On Afghanistan, Clinton accused the administration of "inattention and false optimism that are costing lives." In particular, Washington should respond to NATO’s call for more troops in Afghanistan and "improve the security situation with Pakistan."
"We know the general area where the leaders of the Taliban and probably the leaders of al-Qaeda are," she said in a veiled reference to the tribal areas in Pakistan, from which the Pakistani army has recently withdrawn. "It is a failure of our policies on all fronts that five years [after their ouster], they are sending waves of fighters into Afghanistan from their safe havens."
On Iran, she said, "U.S. policy must be unequivocal.
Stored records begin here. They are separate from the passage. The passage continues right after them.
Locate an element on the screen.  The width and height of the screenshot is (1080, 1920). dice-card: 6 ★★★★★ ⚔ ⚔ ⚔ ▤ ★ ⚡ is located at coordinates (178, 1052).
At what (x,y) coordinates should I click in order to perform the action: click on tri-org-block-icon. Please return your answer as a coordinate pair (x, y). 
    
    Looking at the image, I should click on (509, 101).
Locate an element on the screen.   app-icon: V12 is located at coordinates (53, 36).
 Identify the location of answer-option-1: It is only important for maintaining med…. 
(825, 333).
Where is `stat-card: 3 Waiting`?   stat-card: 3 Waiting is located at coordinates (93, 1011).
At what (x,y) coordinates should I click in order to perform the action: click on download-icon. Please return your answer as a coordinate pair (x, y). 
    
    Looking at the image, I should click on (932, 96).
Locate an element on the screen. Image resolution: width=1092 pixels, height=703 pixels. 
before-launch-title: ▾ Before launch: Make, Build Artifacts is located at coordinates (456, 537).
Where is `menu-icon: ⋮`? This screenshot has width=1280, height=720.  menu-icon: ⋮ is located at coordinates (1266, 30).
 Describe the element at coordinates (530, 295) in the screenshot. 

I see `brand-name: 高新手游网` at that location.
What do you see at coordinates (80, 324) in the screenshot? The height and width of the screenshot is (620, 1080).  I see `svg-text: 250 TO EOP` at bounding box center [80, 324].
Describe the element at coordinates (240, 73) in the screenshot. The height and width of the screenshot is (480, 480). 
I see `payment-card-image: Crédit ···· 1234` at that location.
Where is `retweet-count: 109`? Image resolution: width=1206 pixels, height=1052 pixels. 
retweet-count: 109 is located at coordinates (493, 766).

Iran must not build or acquire nuclear weapons." But while Washington should keep all options on the table, it should also be "ready to talk directly to Iranians should the right opportunity present itself." Such talks, she said, would convey "two important messages: first, to the Iranian people that our quarrel is with their leaders, not with them; and second, to the international community that we are pursuing every available peaceful avenue to prevent Iran from becoming a nuclear state."
On the Israeli-Palestinian conflict, she charged the administration with "disengag[ing] at crucial moments," although she indicated support for reported plans by Israel and Palestinian President Mahmoud Abbas to dissolve the democratically elected Hamas government. "As events unfold, we need to be prepared, in close coordination with our Israeli ally, to resume America’s indispensable role in finding a just and lasting resolution," she added.
She also came out squarely for bilateral talks with North Korea, noting that all of Pyongyang’s neighbors have called for direct negotiations. Past engagement with the North, she noted in an implicit reference to her husband’s policies from 1994 to 2001, had prevented Pyongyang from developing plutonium bombs and testing long-range missiles, both of which it has done in the last four months.